WHAT IS BEING ASKED: Render the listing below as a Markdown table with the columns Row and Line, one row for each line, skipping blank lines. Leave the pictures out of the answer.

MATERIAL PROVIDED:
□ □ □ □

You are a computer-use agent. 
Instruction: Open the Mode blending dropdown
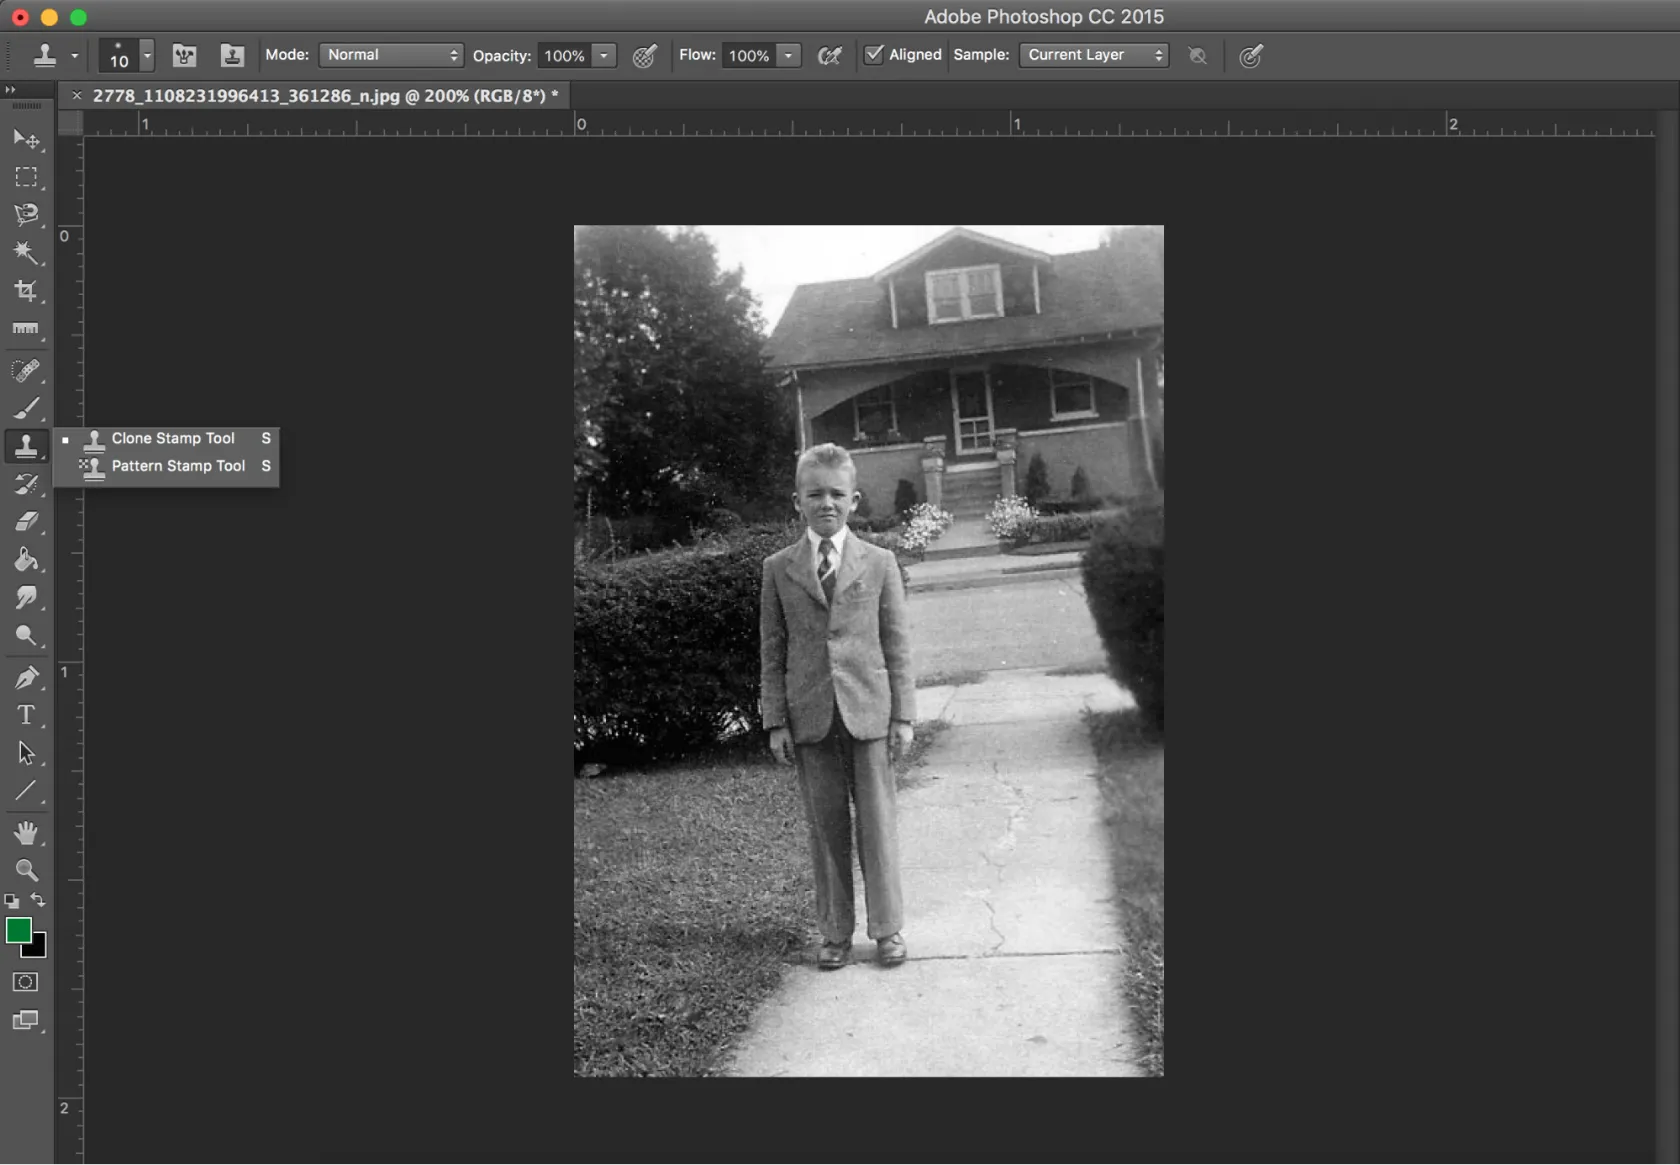pyautogui.click(x=391, y=55)
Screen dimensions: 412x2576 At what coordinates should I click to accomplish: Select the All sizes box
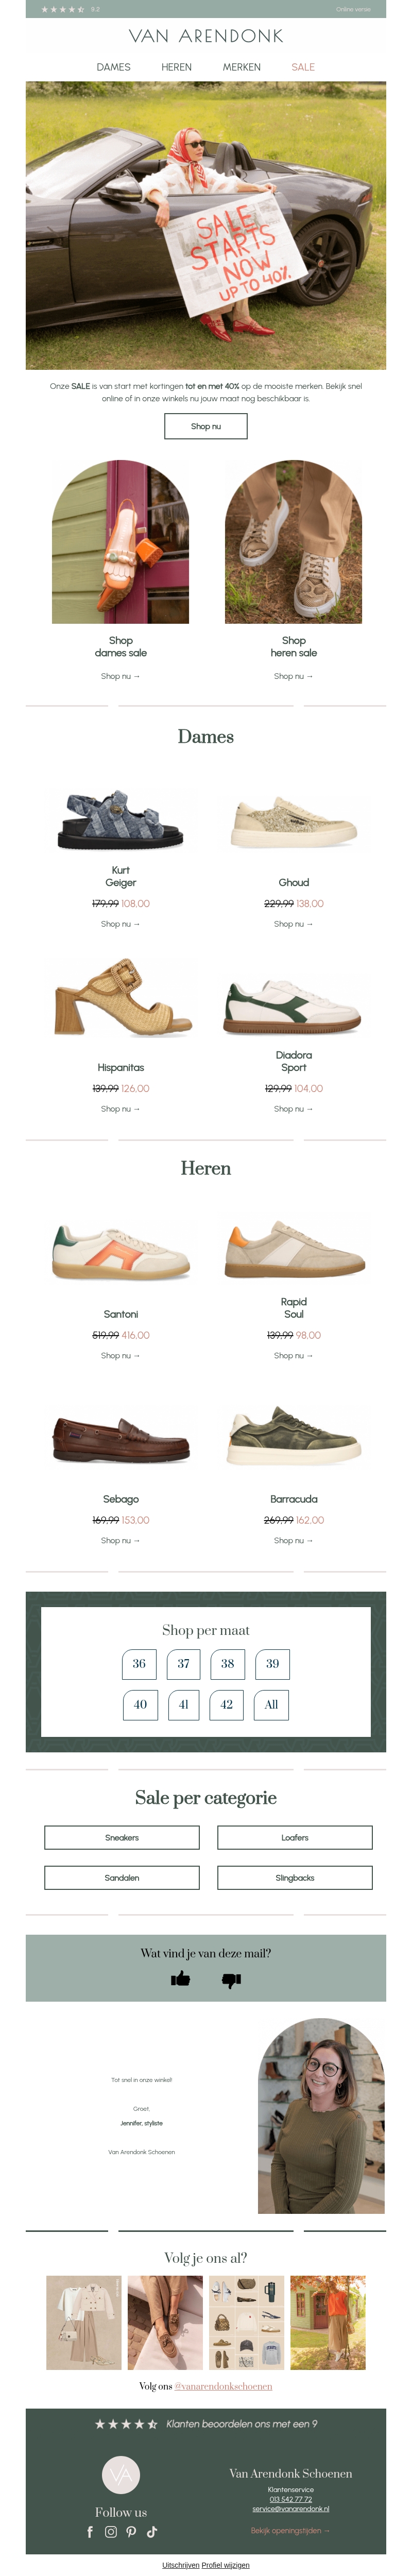click(271, 1705)
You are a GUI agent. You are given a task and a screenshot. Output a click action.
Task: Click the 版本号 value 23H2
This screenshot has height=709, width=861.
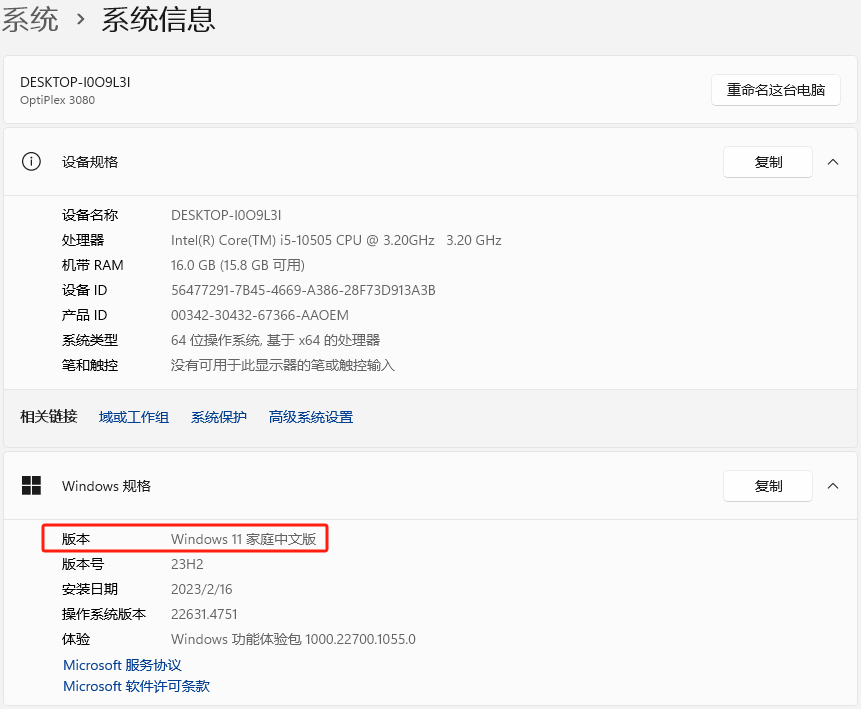pyautogui.click(x=186, y=563)
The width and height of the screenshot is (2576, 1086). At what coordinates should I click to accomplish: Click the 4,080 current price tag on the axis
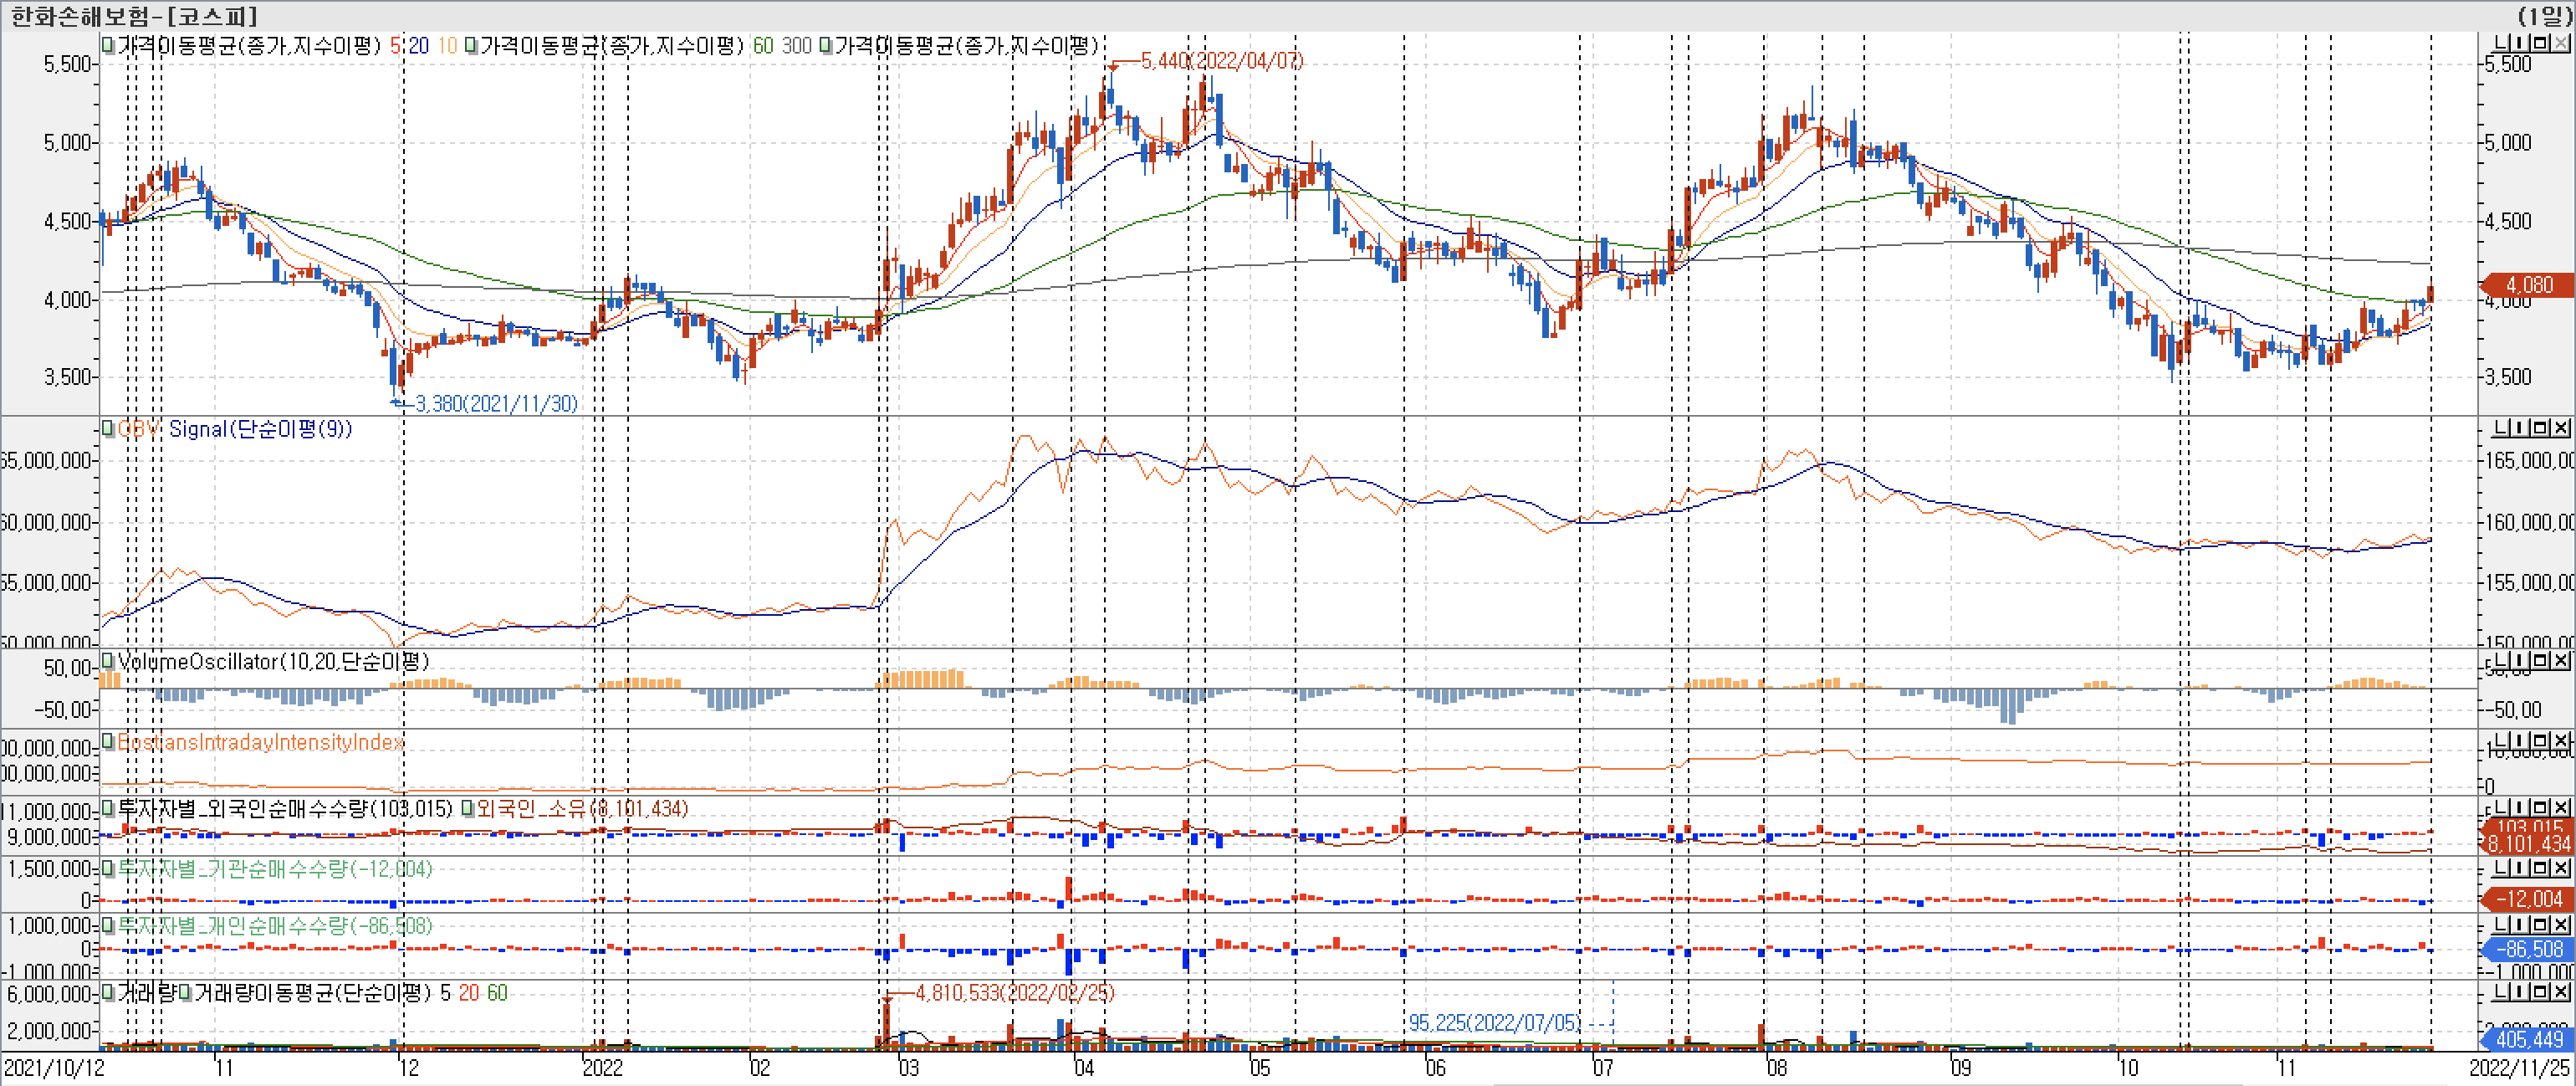tap(2528, 285)
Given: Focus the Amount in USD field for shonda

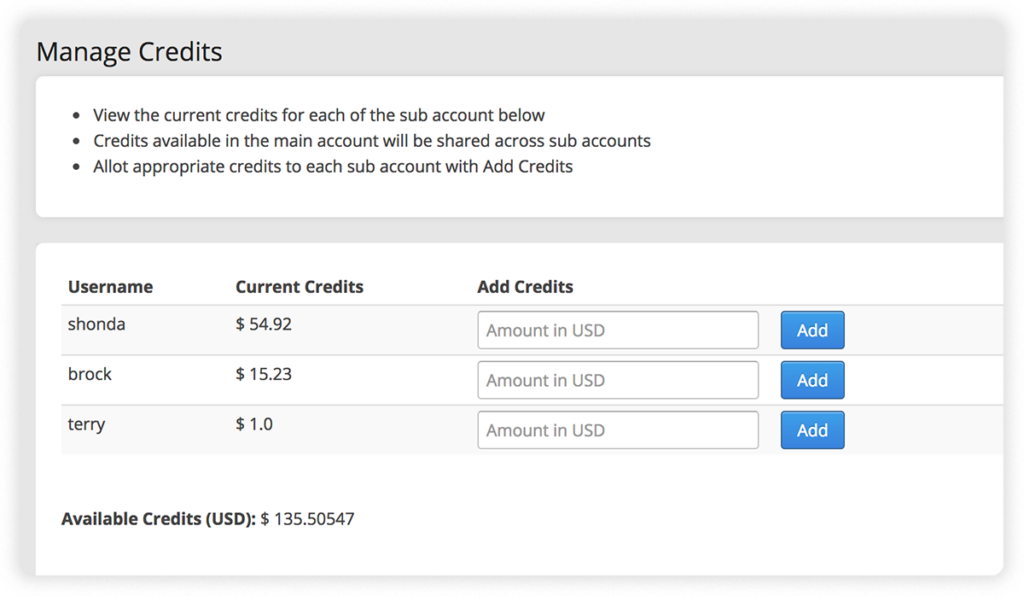Looking at the screenshot, I should coord(618,330).
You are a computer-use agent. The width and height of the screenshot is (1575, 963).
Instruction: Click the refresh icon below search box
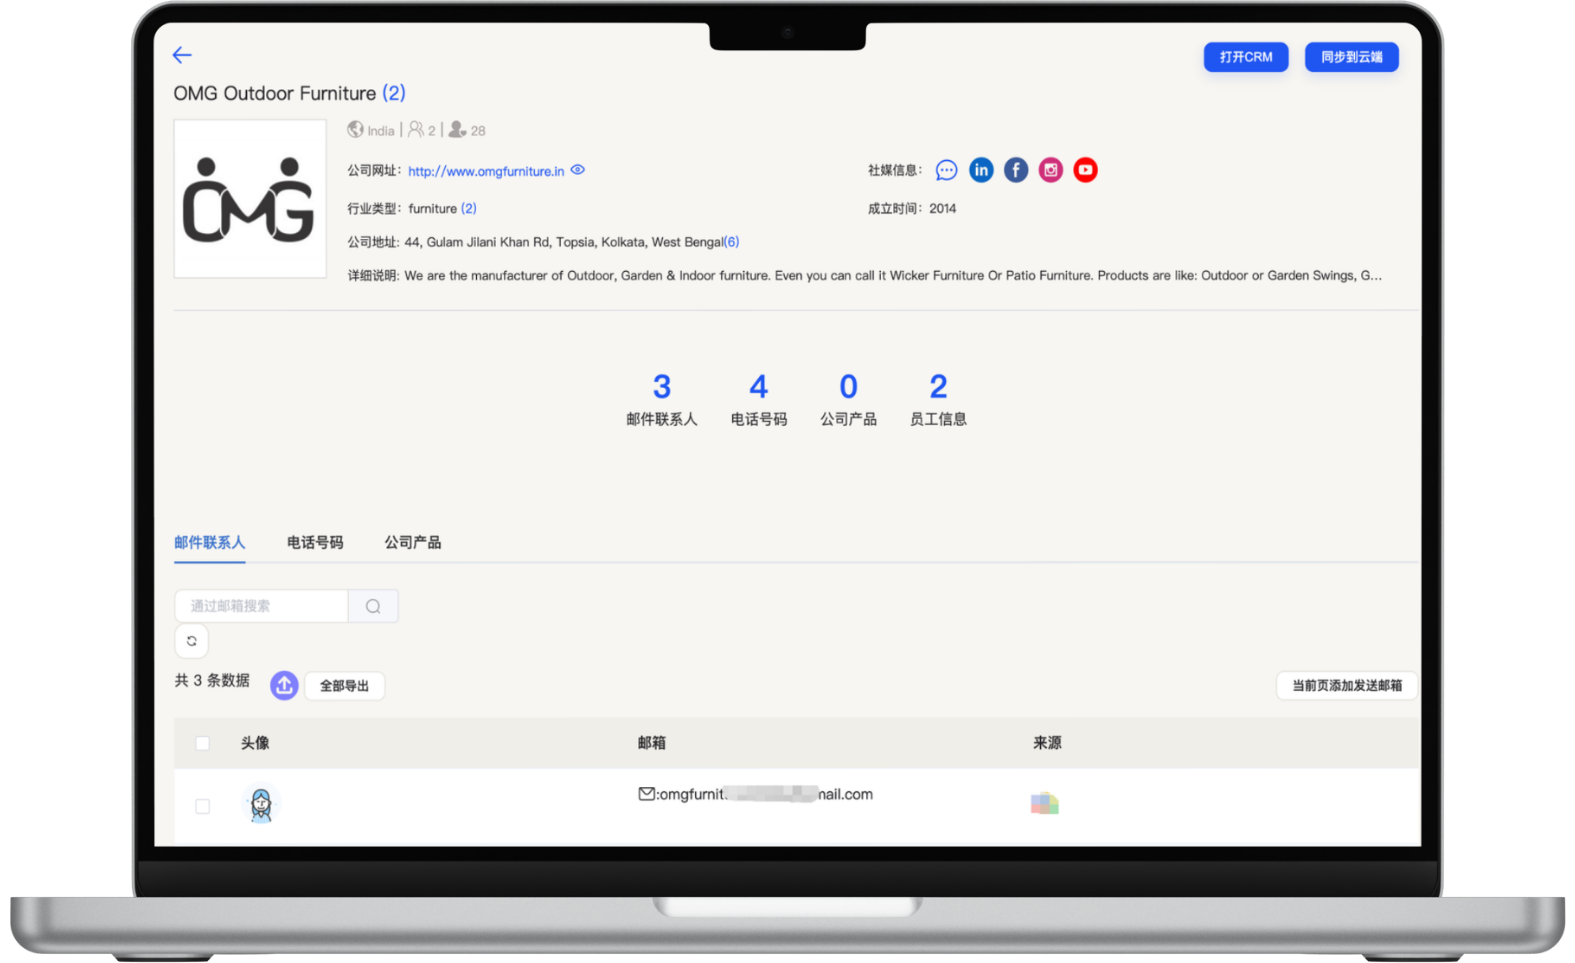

□ □ □ □

FULL ANSWER:
| Row | Line |
|---|---|
| 1 | You are a computer-use agent.  |
| 2 | Instruction: Open the Mode blending dropdown |
| 3 | pyautogui.click(x=391, y=55) |
| 4 | Screen dimensions: 412x2576 At what coordinates should I click to accomplish: Select the All sizes box |
| 5 | click(271, 1705) |
| 6 | You are a GUI agent. You are given a task and a screenshot. Output a click action. |
| 7 | Task: Click the 版本号 value 23H2 |
| 8 | This screenshot has height=709, width=861. |
| 9 | pyautogui.click(x=186, y=563) |
| 10 | The width and height of the screenshot is (2576, 1086). At what coordinates should I click to accomplish: Click the 4,080 current price tag on the axis |
| 11 | tap(2528, 285) |
| 12 | Given: Focus the Amount in USD field for shonda |
| 13 | Looking at the screenshot, I should coord(618,330). |
| 14 | You are a computer-use agent. The width and height of the screenshot is (1575, 963). |
| 15 | Instruction: Click the refresh icon below search box |